Task instructions:
From the items below, pick out each line that contains the word "name" and copy it.

Provided material:
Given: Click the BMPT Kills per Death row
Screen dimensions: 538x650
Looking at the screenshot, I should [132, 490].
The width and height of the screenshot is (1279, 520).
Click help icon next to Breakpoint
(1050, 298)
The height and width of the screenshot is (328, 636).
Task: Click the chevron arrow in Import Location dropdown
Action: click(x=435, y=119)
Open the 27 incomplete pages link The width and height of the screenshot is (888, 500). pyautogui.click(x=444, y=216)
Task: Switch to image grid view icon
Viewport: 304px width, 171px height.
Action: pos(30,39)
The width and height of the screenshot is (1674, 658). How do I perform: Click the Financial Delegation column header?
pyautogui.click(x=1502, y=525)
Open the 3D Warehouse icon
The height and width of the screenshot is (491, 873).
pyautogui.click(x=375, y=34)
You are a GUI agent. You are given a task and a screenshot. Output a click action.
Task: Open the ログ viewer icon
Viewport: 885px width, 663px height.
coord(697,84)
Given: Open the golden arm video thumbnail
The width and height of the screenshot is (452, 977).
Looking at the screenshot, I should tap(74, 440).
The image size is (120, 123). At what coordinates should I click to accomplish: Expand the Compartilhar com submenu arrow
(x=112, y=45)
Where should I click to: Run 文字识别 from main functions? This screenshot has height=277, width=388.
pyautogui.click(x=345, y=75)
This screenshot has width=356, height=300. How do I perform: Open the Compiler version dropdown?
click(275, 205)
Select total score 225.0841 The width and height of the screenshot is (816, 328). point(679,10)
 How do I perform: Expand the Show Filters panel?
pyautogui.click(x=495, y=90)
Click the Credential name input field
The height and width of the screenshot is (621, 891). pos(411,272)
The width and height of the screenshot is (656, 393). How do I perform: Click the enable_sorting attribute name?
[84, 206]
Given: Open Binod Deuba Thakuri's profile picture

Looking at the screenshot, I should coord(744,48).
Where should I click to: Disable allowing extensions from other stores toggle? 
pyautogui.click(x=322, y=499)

Written answer:
Click the Credential name input field
The width and height of the screenshot is (656, 393). How do I perform: Click the enable_sorting attribute name?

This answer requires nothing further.